Sans attendre d’en connaître les grands lignes, le groupe des Libéraux au Parlement européen a demandé un programme plus ambitieux, de 700 milliards d’euros. Les socialistes ont surenchéri en plaidant pour 800 milliards sur six ans, dont 100 milliards venant directement des Etats.

Le “plan Juncker”, qui sera dévoilé mercredi au Parlement européen, doit composer avec plusieurs paramètres: ne pas créer de dette supplémentaire pour les Etats, trouver le bon équilibre entre argent public et privé, être suffisamment attractif pour attirer les investisseurs tout en évaluant intelligemment les risques.

Il faut des “investissements privés autant que possible, des investissements publics si nécessaire”, estime Pierre Moscovici, le commissaire aux Affaires économiques. Une formule qui masque le débat politique en Europe où l’Allemagne ne souhaite pas puiser dans ses marges budgétaires pour investir, malgré les appels lancés par certains de ses voisins, en premier lieu la France.

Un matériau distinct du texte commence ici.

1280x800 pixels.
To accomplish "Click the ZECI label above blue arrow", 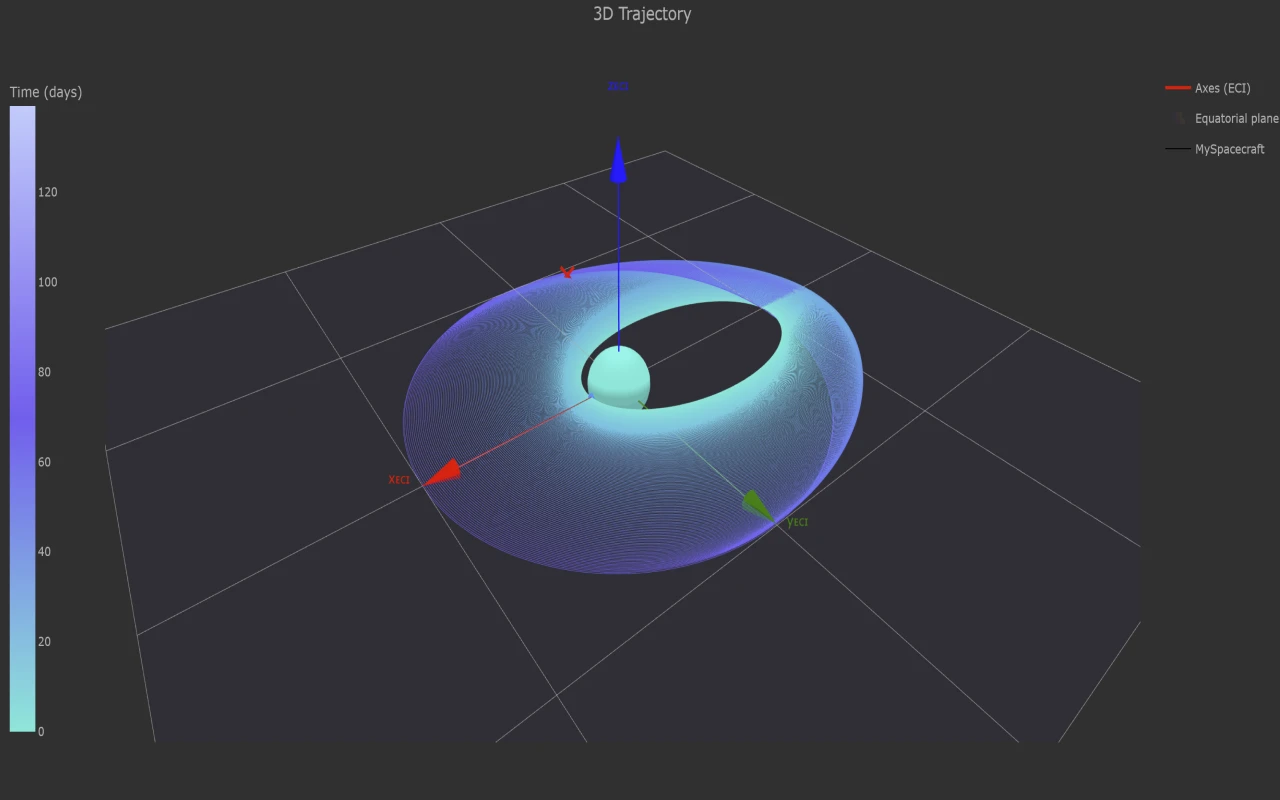I will tap(618, 87).
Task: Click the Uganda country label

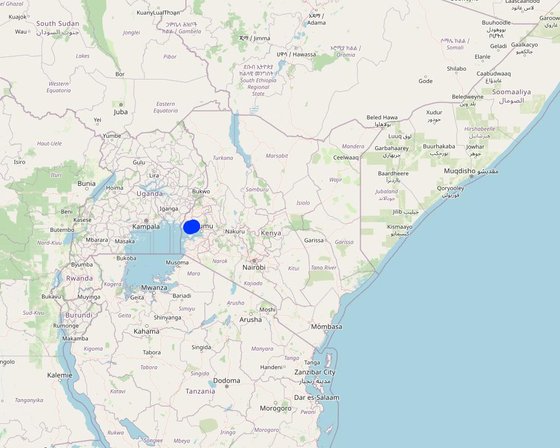Action: pos(150,194)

Dans ce contexte, le ministre français de l’Economie, Emmanuel Macron, a dit craindre au final un plan d’investissements “décevant”. Paris espère un apport d’argent frais de 60 à 80 milliards d’euros, alors que les chiffres circulant évoquent plutôt 30 milliards, mêlant réallocation de fonds déjà existants et une contribution a minima des Etats, dont probablement les 10 milliards d’euros d’investissements promis par l’Allemagne.

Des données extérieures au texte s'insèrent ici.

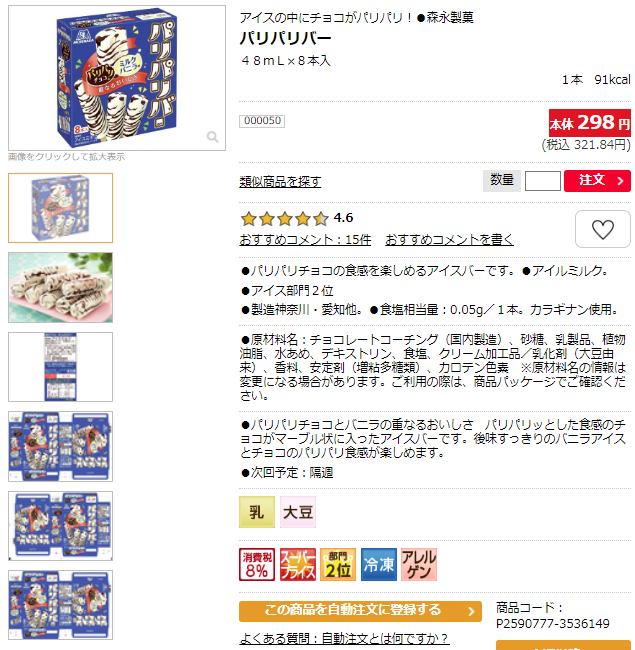Click the five-star rating display

pyautogui.click(x=285, y=218)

“La crainte est qu’une somme de 30 milliards d’euros soit trop faible pour attirer des investisseurs privés”, estime Alan Lemangnen, de Natixis. Le “risque est de faire encore une fois trop peu” après des expériences comme celle du pacte de croissance de 120 milliards d’euros lancé en 2012, qui a rapidement montré ses limites.

– Prudence –

Selon les informations de presse, une des idées sur la table est de créer des fonds d’investissement sous l’égide de la Banque européenne d’investissement (BEI), le bras financier de l’UE, pour lever de l’argent auprès d’investisseurs privés via un effet de levier.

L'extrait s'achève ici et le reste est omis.